Wednesday, April 17, 2013

Mabrook to Many Children at Al-Mizra Al-Sharqiyyeh

We happened to visit the Clyde L Campbell Seraj Library at Al-Mizra Al-Sharqiyyeh on the day they were giving mabrook (I think that means congratulations) to the crowd of young people who had completed and turned in their "Passports for Reading" and writing about books they had read. About 350 young people took a passport booklet and an amazing 170 returned them with books read and stories written. They weren't all present for the awards, but nearly 60 were - with prizes for the winners and acknowledgements for everyone.

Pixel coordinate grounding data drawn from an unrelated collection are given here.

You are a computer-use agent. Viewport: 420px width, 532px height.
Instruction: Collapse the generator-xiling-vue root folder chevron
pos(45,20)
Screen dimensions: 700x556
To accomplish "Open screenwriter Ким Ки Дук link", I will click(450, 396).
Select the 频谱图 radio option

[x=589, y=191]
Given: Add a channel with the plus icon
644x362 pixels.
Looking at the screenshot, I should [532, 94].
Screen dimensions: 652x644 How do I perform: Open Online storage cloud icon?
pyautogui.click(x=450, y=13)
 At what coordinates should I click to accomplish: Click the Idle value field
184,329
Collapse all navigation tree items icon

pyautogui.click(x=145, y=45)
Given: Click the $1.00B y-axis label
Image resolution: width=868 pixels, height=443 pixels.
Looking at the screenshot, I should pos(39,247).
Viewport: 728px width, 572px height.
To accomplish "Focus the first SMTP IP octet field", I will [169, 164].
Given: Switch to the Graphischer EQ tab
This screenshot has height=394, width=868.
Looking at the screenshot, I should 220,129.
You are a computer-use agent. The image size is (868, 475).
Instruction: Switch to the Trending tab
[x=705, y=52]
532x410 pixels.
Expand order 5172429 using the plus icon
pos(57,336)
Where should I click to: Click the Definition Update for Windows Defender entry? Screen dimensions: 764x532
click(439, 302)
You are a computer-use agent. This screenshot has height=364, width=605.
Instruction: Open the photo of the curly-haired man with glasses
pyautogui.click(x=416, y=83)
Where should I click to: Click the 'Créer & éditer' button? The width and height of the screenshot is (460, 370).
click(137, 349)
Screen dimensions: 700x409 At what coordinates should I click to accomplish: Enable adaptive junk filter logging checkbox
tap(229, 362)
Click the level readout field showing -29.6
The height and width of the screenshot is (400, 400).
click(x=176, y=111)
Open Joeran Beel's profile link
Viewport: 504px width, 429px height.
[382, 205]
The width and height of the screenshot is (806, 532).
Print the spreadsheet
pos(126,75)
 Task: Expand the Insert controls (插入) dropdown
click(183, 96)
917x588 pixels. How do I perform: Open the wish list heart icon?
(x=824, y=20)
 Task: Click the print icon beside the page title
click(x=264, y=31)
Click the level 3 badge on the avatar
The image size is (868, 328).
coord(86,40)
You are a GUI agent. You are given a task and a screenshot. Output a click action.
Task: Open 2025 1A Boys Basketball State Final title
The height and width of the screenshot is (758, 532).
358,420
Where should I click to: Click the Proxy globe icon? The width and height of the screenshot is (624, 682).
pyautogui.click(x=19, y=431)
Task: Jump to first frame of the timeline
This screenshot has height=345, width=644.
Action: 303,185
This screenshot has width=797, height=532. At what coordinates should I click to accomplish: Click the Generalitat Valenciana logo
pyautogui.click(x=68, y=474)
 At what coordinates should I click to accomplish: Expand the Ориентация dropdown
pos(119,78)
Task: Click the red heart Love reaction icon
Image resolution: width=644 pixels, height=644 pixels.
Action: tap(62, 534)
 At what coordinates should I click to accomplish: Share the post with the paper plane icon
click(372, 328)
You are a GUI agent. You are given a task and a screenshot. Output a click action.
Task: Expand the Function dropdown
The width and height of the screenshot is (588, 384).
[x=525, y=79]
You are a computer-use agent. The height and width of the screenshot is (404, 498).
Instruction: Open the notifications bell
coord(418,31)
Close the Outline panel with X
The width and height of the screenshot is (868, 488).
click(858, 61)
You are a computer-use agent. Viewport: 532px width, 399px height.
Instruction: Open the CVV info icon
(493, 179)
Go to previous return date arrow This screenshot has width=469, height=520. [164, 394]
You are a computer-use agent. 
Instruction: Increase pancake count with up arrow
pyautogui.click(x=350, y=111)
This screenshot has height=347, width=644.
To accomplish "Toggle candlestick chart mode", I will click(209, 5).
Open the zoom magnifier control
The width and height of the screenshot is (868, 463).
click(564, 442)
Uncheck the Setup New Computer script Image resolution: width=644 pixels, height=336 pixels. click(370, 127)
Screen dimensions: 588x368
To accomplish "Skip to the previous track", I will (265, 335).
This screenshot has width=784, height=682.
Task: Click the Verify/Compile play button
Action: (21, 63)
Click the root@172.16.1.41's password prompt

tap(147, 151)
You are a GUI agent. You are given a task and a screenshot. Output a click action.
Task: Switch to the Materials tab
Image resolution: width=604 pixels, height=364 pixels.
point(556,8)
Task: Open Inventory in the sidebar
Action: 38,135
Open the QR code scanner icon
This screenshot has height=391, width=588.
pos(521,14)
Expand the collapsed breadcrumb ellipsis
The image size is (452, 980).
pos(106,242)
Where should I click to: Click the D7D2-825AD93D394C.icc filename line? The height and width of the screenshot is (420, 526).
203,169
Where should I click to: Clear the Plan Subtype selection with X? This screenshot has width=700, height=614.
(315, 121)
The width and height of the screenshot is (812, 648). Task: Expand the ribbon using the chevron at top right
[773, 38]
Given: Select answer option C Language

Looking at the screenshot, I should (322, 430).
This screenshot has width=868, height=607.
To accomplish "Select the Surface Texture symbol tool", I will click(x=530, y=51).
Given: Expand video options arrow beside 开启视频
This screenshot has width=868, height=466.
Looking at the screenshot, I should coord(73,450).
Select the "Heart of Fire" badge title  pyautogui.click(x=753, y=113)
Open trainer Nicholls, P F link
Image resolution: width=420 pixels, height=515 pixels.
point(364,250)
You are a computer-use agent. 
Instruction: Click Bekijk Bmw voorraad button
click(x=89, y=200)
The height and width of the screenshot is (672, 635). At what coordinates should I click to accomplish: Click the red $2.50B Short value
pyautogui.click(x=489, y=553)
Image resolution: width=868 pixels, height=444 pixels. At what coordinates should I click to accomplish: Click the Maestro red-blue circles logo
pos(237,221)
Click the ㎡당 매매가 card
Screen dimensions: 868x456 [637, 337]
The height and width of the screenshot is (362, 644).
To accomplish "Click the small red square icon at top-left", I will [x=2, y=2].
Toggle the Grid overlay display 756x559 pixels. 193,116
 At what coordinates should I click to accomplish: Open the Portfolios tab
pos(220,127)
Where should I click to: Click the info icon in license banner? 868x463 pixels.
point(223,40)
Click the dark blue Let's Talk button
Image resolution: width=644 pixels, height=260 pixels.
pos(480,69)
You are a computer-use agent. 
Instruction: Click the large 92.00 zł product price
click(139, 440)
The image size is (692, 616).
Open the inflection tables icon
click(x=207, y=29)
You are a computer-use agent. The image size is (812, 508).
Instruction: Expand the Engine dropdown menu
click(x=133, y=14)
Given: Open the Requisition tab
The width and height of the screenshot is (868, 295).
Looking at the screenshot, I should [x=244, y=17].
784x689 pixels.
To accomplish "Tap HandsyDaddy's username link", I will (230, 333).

The library at Al-Mizra is clearly the best equipped of our Seraj libraries - with shelving they made, tables, chairs, rugs, computers - but it is also a community which is using the space to the very best advantage. It's open from morning to night and is used by women, men, young people and young adults - for meetings, tutoring, research, reading, computer use, films, games. Al Mizra is a Muslim village, but, unlike some, boys and girls are not segregated here. They have very reason to be proud of what they are doing for their community.

One more thing, you can see and read more (if you're fluent in Arabic) about this library by going to the Al-Mizra Seraj Library Facebook page.









The Winner! 
Remembering Clyde Campbell, a great educator
Guidelines for use of the library!

1 comment:

aklynn said...

Your comments regarding formation vs discipleship or the vertical vs horizontal nature of our journey were new to me and helpful. The opportunity in the Holy Land seems to be the perfect intersection of the two. Incomplete without both. And in that land it becomes our connection to the foundational elements, the source of our faith heritage. Thanks Cotton.